Item position entries:
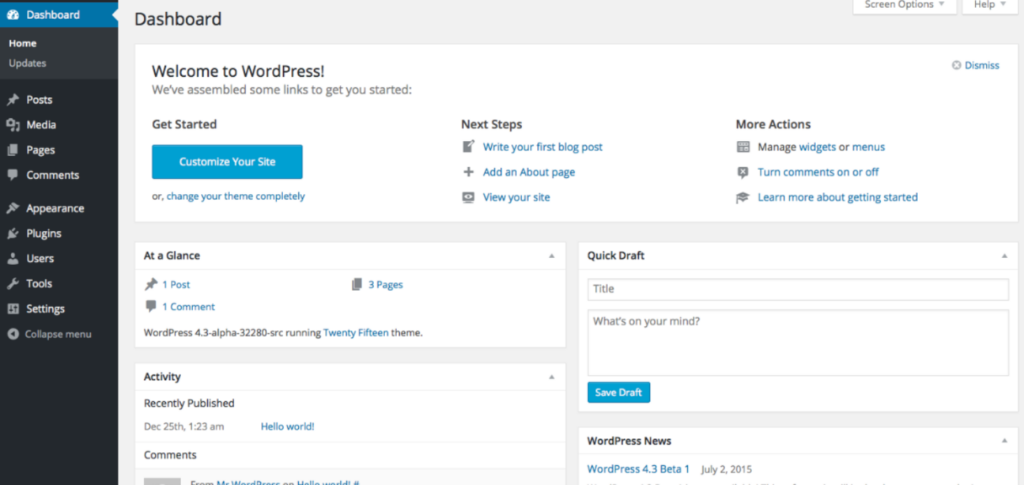The width and height of the screenshot is (1024, 485).
Task: Click the Appearance paintbrush icon
Action: pyautogui.click(x=12, y=209)
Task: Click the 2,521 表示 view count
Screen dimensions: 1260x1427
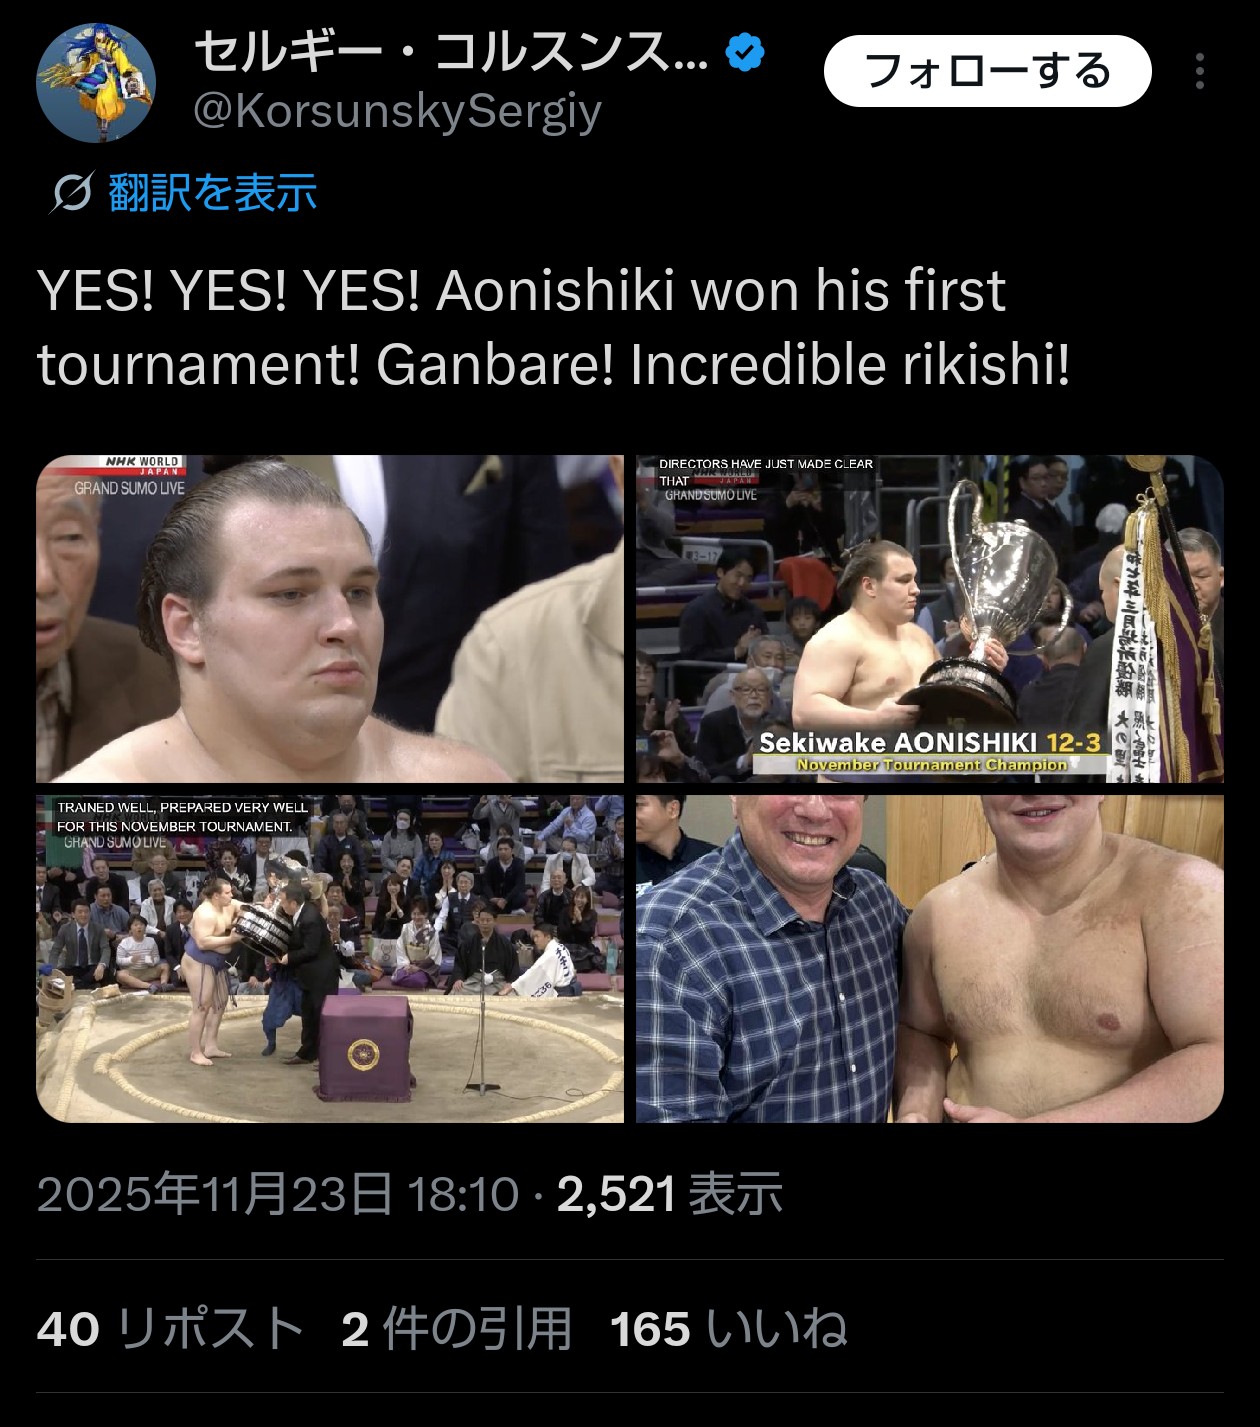Action: pyautogui.click(x=669, y=1194)
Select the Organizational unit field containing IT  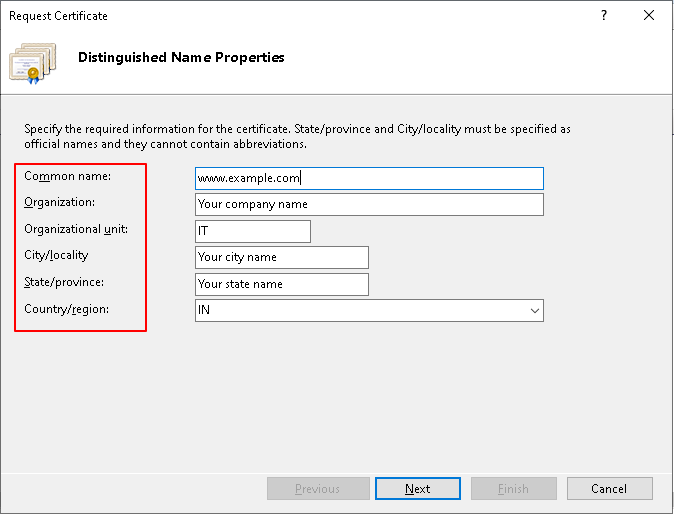[253, 231]
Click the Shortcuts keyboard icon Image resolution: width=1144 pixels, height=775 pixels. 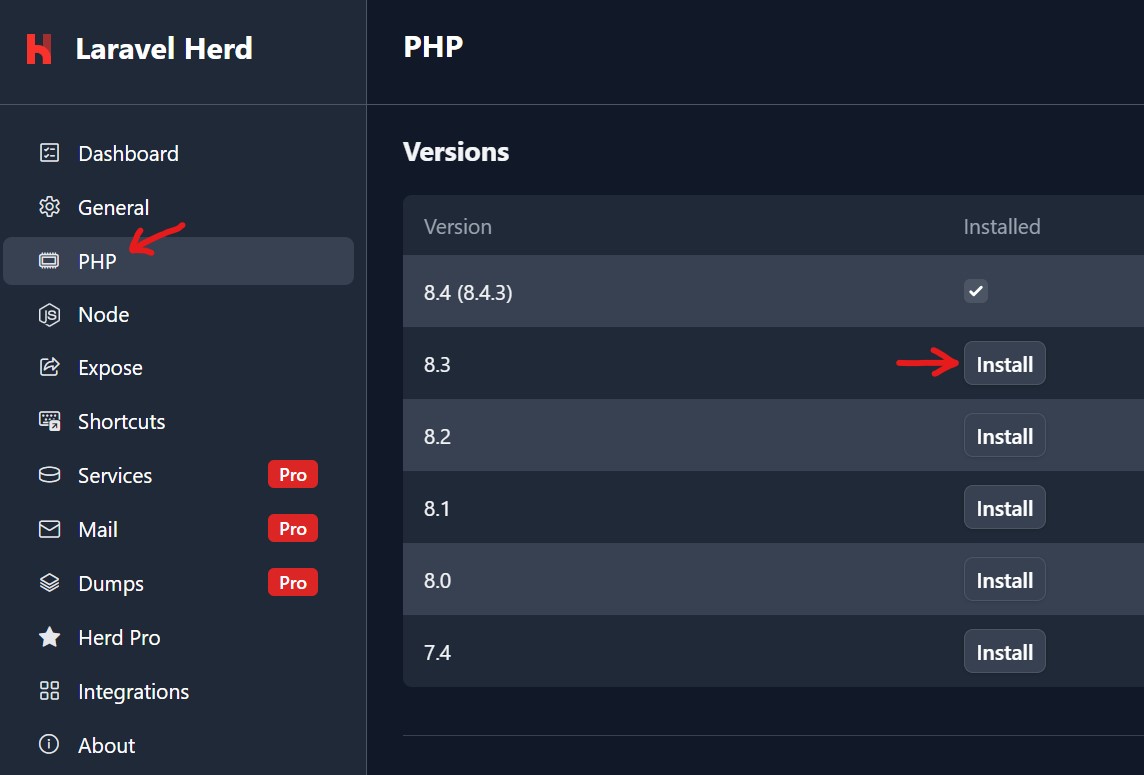[48, 421]
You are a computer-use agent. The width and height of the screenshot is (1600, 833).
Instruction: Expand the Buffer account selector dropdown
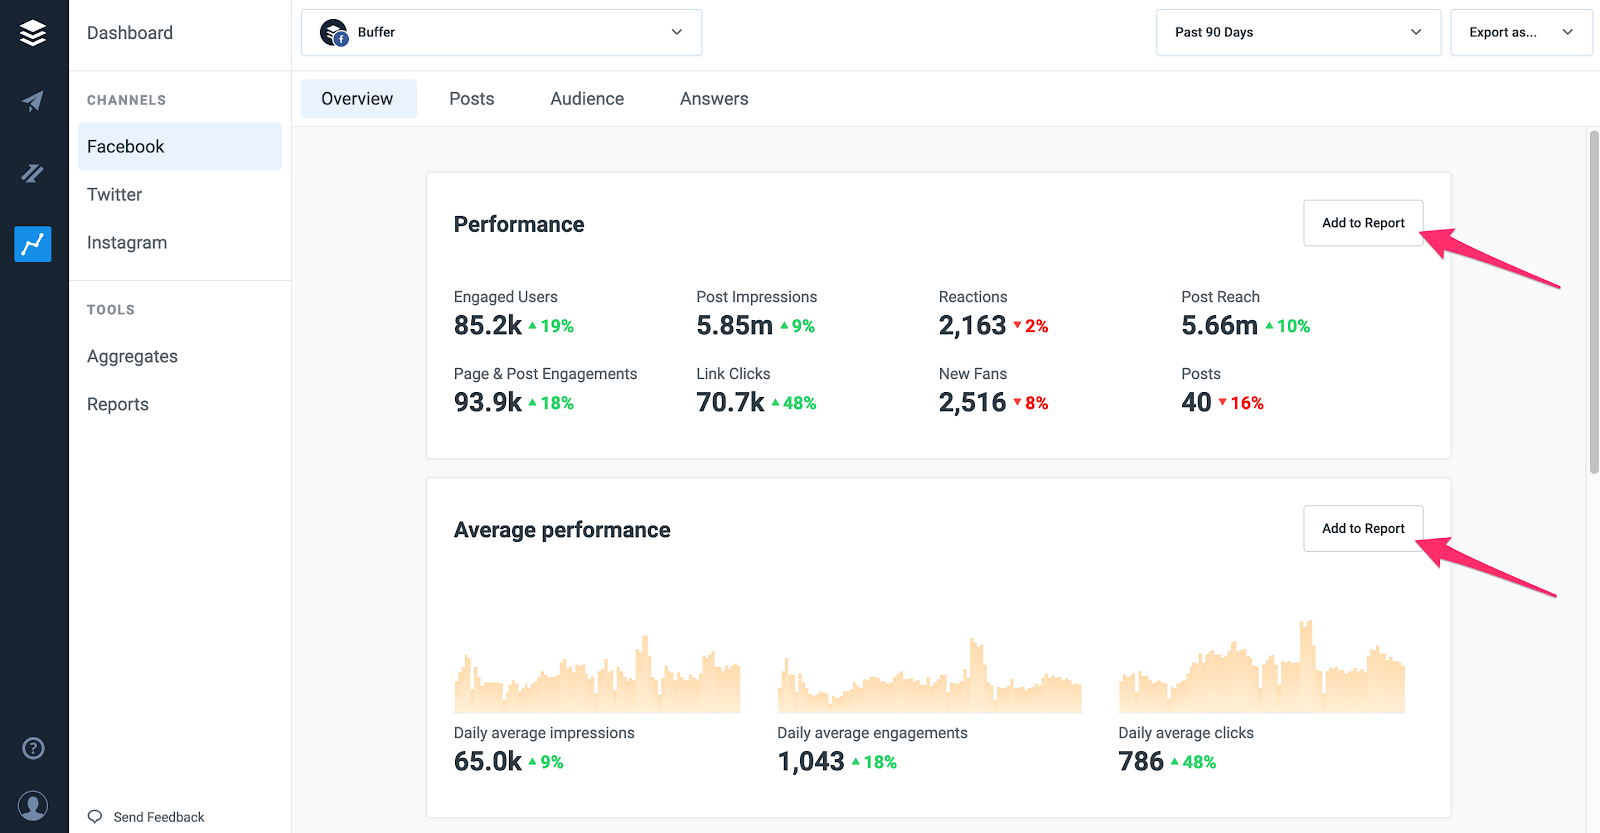(501, 32)
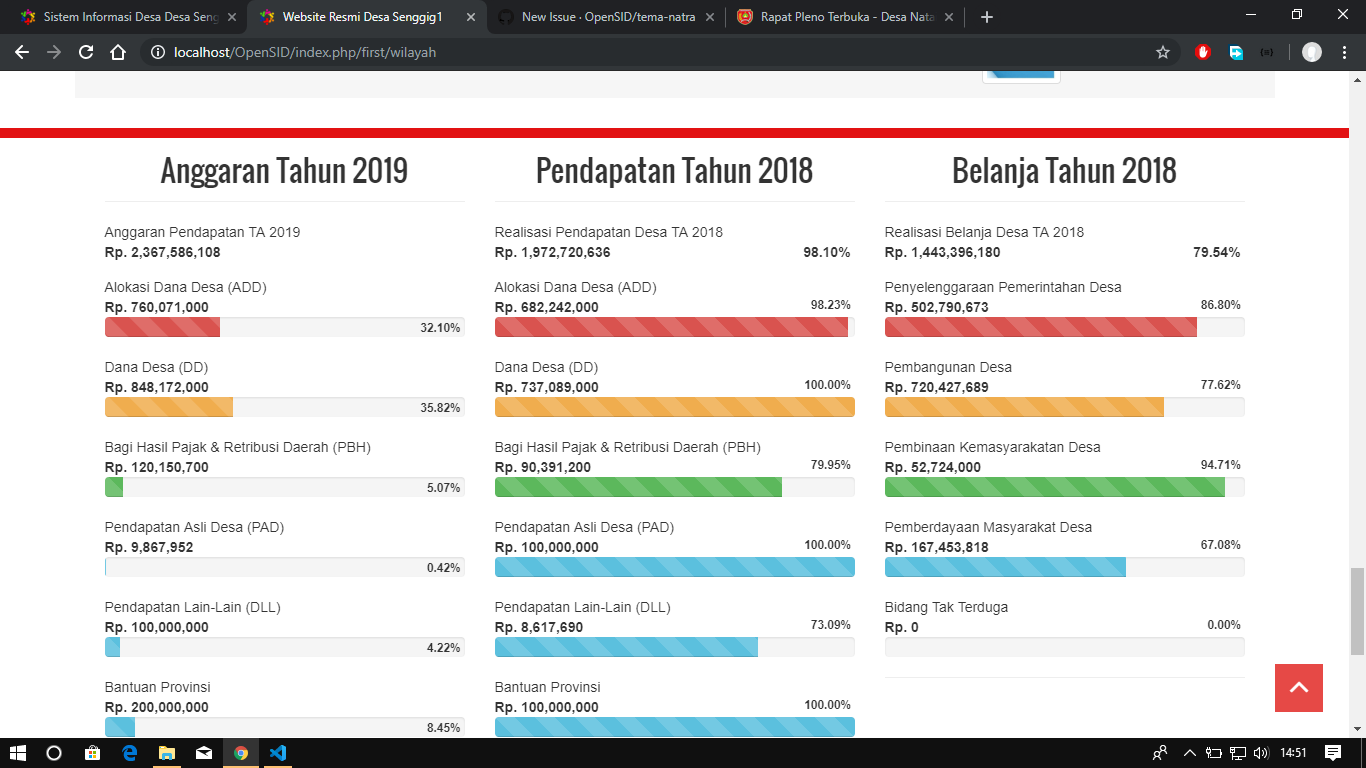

__Your task__
Rewrite the records from the line containing "You are a computer-use" through the end, including the instructions, and add -77 to each coordinate in the answers. Leave out the pictures.

__Solution__
You are a computer-use agent. The width and height of the screenshot is (1600, 833).
Instruction: Expand the Buffer account selector dropdown
(424, -45)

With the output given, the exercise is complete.